JMP, (a SAS company) since 1989, has been transforming data analytics through its interactive visualization and robust statistics, leading to insight driven advancements. Scientists and engineers’ harness JMP to propel green energy breakthroughs, expedite cancer therapies, and build high tech space probes. JMP, pronounced 'jump,' embodies a leap in innovation and interactivity.

This workshop will equip you with a sound theoretical understanding of the various statistical and analytical techniques for pharmaceutical sciences, complemented by hands-on exercises using JMP's Statistical Discovery software to reinforce your learning

  • A Supportive Learning Experience: The workshop, led by experts from JMP division of SAS, will provide immediate assistance and respond to your queries. Both the theory and practice of various statistical applications will be explained, demonstrated with well-chosen examples and case studies, and then implemented by participants in the JMP software’s environment.
  • . Teach and Research: Whether you are research scholar or an instructor, this workshop will enable you to effectively embed statistical techniques applied for pharmaceutical industry with JMP into your curriculum.
  • A Powerful Addition to Your CV: This workshop offers the opportunity to develop a solid theoretical foundation and gain valuable hands-on experience with JMP's statistical discovery software. Those who atend this workshop will receive a certificate, serving as evidence of your learning.
  • Add Value to Your Work: The application of statistical techniques may expedite your R&D process and scientifically aid in identification of key variables and enable critical resource decisions, thereby saving time and money, and providing a competitive edge in the market.
  • Use and Communicate Data: Learn new ways to visualize experimental data, uncover fresh insights, and enhance the impact of your presentations and research communications with key stakeholders.
  •  Comprehend and Apply Statistical Thinking: Understand the principles of statistical thinking and apply them to the pharmaceutical sciences, including the use of Design of Experiments (DOE) and Quality by Design (QbD).
  •  Analyse Experimental Designs: Analyse and interpret various types of experimental designs, including factorial experiments, screening experiments, response surface methodology (RSM), and mixture or formulation designs.
  •  Evaluate and Create Predictive Models: Evaluate the outcomes of experimental designs using prediction, simulation, and optimization techniques and create robust models for design space and risk assessment.
  •  Understand and Apply Biostatistics: Comprehend the fundamentals of biostatistics, including descriptive and inferential statistics, and apply appropriate statistical tests (T Test, ANOVA, Chi squared test, nonparametric tests) based on data type and research question.
  •  Synthesize and Evaluate Data Visualizations: Synthesize data into meaningful visualizations using charts, plots, graphs, and maps, and evaluate these visualizations for effective communication of research findings.

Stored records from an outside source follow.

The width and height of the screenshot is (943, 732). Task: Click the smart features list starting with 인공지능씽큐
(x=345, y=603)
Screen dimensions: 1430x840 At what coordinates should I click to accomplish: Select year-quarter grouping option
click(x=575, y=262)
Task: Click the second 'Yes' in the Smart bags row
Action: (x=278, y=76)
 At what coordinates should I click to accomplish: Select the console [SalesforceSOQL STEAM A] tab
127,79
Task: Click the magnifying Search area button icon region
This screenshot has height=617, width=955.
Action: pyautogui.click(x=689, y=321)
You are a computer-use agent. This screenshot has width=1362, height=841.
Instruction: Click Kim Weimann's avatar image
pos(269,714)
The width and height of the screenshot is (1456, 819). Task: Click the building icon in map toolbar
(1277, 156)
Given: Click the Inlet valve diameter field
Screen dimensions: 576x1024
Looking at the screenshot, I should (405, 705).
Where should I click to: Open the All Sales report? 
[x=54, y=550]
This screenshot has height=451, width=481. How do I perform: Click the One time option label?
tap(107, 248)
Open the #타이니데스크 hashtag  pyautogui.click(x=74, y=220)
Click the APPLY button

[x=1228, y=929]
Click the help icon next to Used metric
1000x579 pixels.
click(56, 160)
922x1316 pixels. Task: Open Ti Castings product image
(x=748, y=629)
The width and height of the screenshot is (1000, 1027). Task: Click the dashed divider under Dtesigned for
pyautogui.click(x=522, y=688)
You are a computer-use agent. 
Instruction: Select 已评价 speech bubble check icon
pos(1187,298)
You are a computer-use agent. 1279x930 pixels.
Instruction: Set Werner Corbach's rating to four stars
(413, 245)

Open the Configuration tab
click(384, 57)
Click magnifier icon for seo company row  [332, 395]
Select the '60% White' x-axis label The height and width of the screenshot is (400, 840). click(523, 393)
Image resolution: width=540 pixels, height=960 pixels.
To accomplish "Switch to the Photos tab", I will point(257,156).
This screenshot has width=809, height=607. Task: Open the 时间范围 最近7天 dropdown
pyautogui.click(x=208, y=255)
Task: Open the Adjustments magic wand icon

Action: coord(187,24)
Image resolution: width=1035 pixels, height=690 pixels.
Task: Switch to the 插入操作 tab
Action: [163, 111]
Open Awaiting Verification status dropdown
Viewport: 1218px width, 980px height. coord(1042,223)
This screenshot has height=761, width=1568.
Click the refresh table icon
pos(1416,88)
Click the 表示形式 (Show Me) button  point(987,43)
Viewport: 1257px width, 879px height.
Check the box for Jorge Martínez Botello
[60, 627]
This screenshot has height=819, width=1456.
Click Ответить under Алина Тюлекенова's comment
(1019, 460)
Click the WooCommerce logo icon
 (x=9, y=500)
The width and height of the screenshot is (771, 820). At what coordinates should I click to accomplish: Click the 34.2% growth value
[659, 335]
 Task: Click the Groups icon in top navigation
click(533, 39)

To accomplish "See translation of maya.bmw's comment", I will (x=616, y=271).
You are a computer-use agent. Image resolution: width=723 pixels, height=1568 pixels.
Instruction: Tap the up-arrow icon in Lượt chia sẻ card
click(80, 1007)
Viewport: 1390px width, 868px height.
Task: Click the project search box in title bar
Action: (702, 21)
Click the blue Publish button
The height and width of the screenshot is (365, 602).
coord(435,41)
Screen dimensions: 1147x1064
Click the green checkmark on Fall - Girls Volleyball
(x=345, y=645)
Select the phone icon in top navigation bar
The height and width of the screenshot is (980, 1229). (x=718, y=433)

Design of Experiments (DOE) and Quality by Design (QbD) - DOE Essentials, Factorial Experiments, Screening Experiments, Response Surface Methodology (RSM), Mixture/Formulation designs, Modern Experimental Designs, Prediction, Simulation, Optimization, Design Space and Risk Assessment

Biostatistics and Data Visualization - Types of data, Descriptive statistics, Inferential statistics, check for normality, Which test when? T Test, ANOVA, Chi squared test, Nonparametric tests, Correlation and Regression
Data visualization: Charts, Plots, graphs, and maps

  • Assistant and Associate Professors - Pharmaceutics, Pharmacology, Quality Assurance and Pharmaceutical Analysis.

The program will be delivered through a combination of lectures, interactive discussions, case studies,and hands-on exercises.